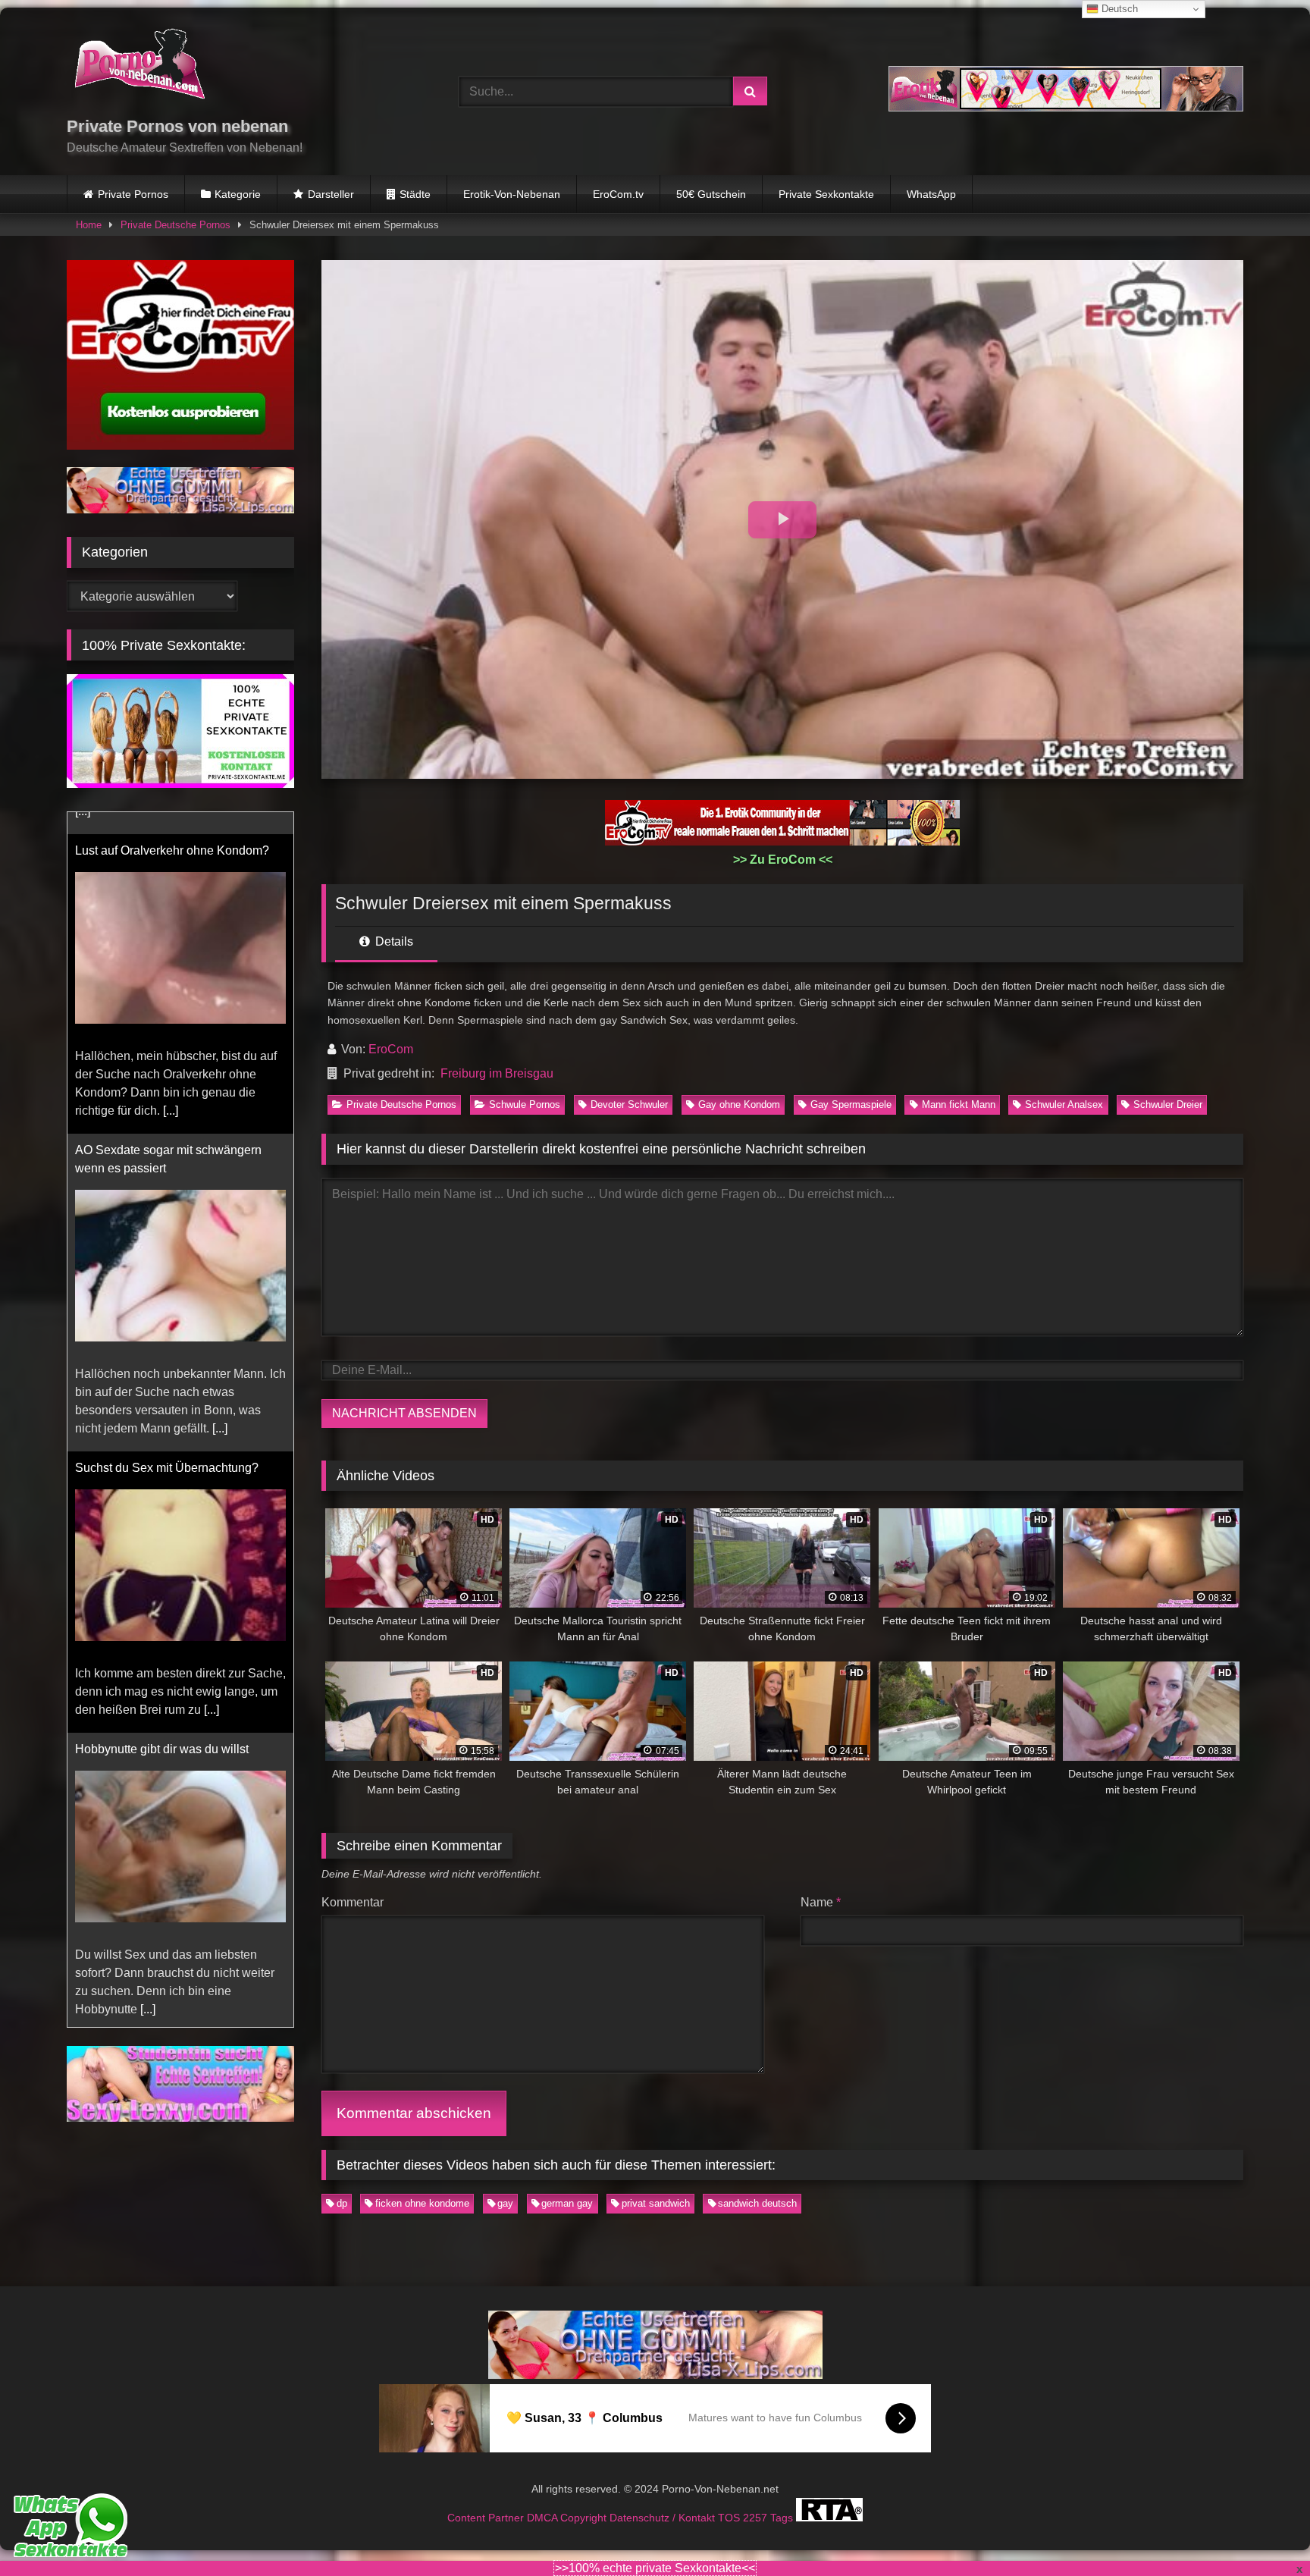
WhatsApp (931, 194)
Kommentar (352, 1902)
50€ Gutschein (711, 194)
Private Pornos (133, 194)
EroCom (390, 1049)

...

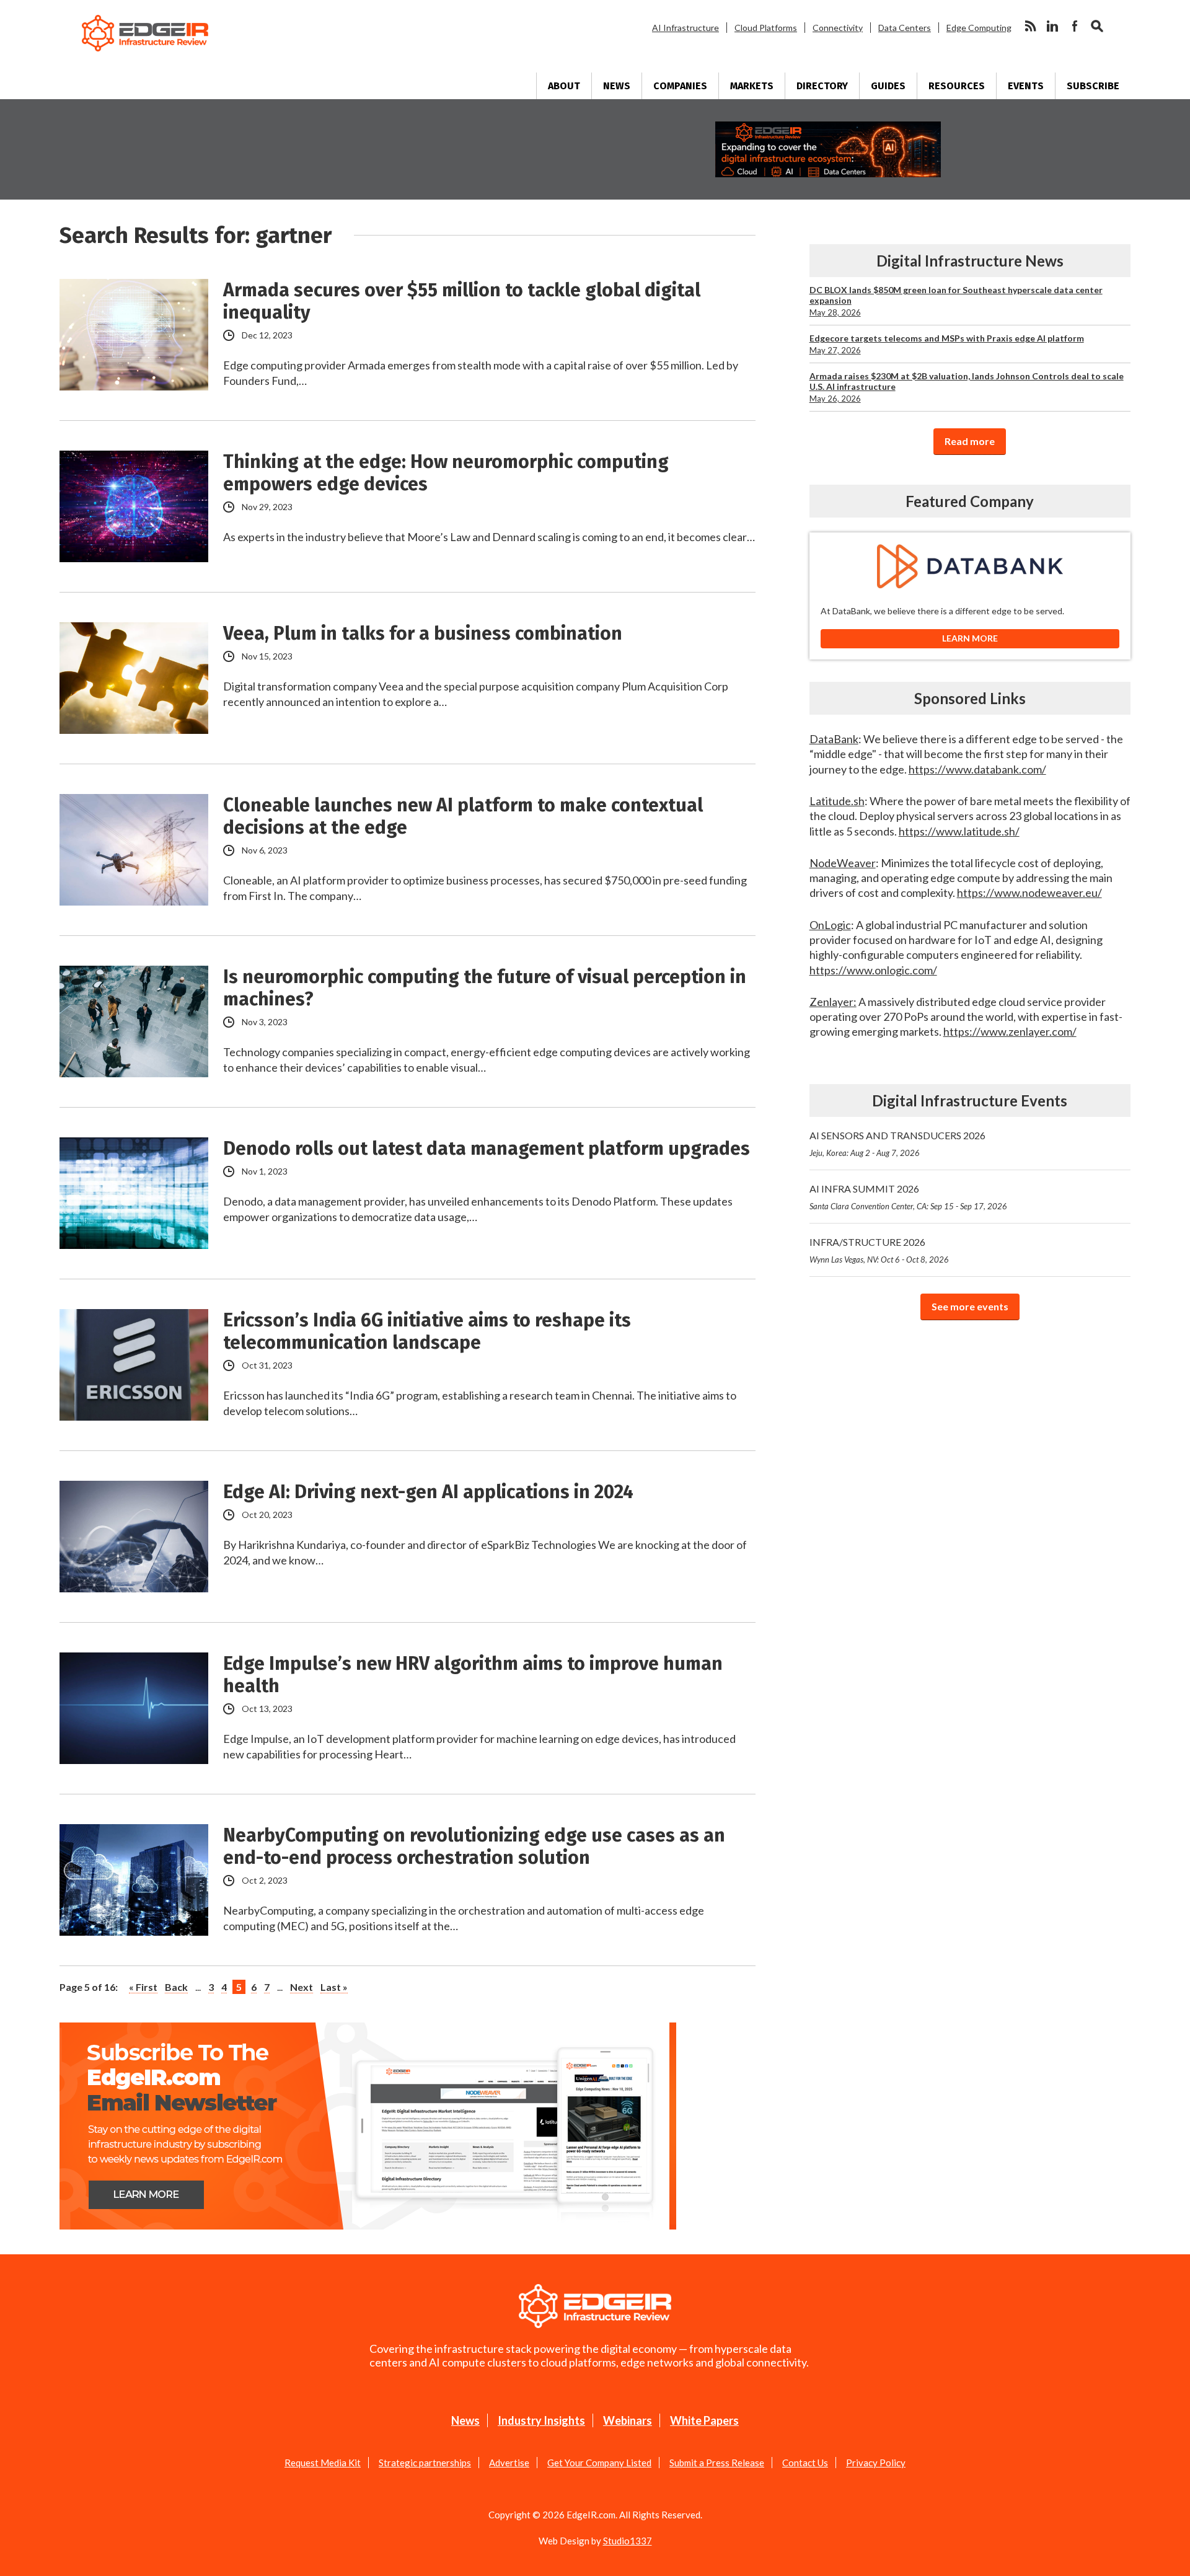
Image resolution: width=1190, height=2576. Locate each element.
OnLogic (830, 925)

-- WHAT YOU WILL DO --
Copy the records above exactly, beginning at the line that contains "Image resolution: width=1190, height=2576." and stopping after the line that contains "OnLogic (830, 925)".

-- RESPONSE AREA --
Image resolution: width=1190, height=2576. Locate each element.
OnLogic (830, 925)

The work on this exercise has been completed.